Text passage:

^^^^

|icon by Robert Lentz|
First, from the Fordham University website:
Hildegard of Bingen (1098-1179) was a remarkable woman, a "first" in many fields. At a time when few women wrote, Hildegard, known as "Sybil of the Rhine", produced major works of theology and visionary writings. When few women were accorded respect, she was consulted by and advised bishops, popes, and kings. She used the curative powers of natural objects for healing, and wrote treatises about natural history and medicinal uses of plants, animals, trees and stones. She is the first composer whose biography is known. She founded a vibrant convent, where her musical plays were performed. Although not yet canonized, Hildegard has been beatified, and is frequently referred to as St. Hildegard. Revival of interest in this extraordinary woman of the middle ages was initiated by musicologists and historians of science and religion. Less fortunately, Hildegard's visions and music had been hijacked by the New Age movement, whose music bears some resemblance to Hildegard's ethereal airs. Her story is important to all students of medieval history and culture and an inspirational account of an irresisible spirit and vibrant intellect overcoming social, physical, cultural, gender barriers to achieve timeless transcendence.
And from Hildegard herself:
Like hairs on the head, mortal man is joined to Jesus Christ, the head of all, but they are full of transgressions and sins because of man's delight in the flesh. But the Church regenerates and purifies these from the unclean stench and filth of sin by penitence and confession, just as hair is cleansed from dew and drops, and as dust is shaken out and cleansed from wool.

^^^^

Record extracts:
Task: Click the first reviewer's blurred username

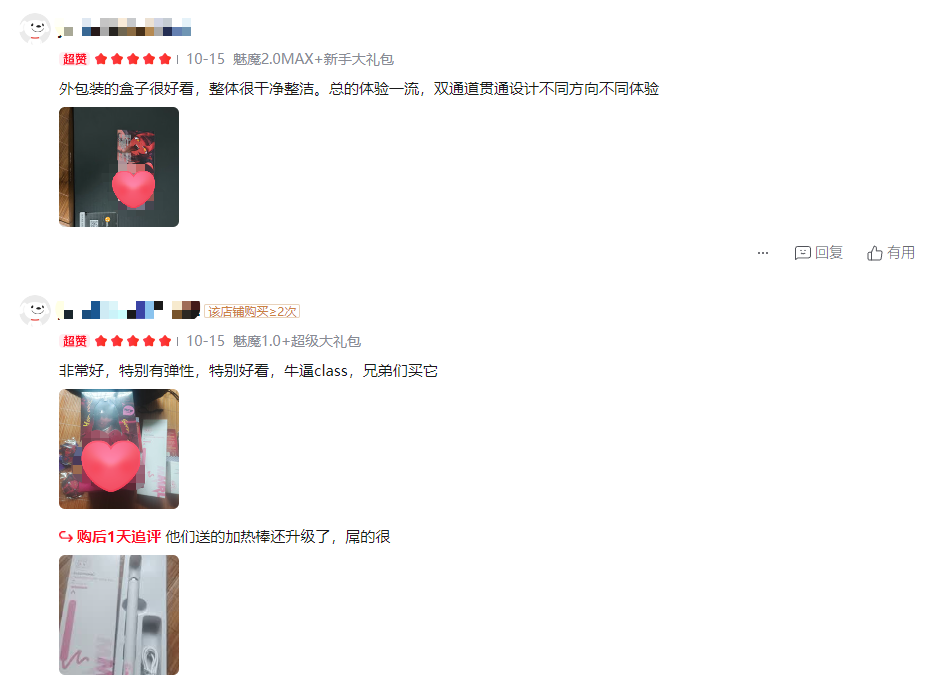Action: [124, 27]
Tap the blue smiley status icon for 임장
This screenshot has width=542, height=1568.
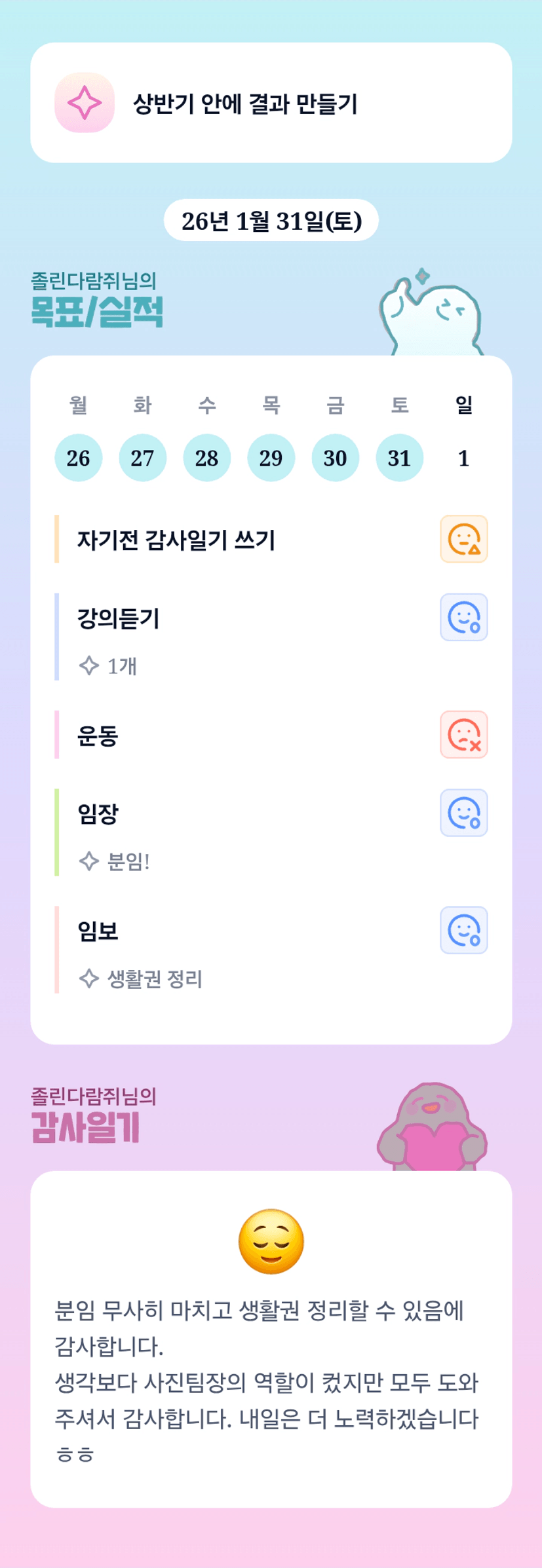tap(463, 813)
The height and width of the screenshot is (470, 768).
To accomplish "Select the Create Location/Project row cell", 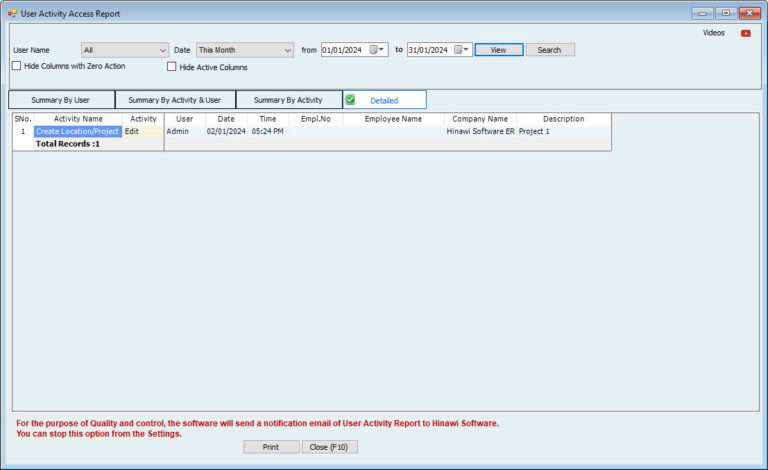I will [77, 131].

^^^^

Work request: Repeat the Hildegard of Bingen passage word for word, from "And from Hildegard" up to and including "cleansed from wool.".

Solution to this exercise:
And from Hildegard herself:
Like hairs on the head, mortal man is joined to Jesus Christ, the head of all, but they are full of transgressions and sins because of man's delight in the flesh. But the Church regenerates and purifies these from the unclean stench and filth of sin by penitence and confession, just as hair is cleansed from dew and drops, and as dust is shaken out and cleansed from wool.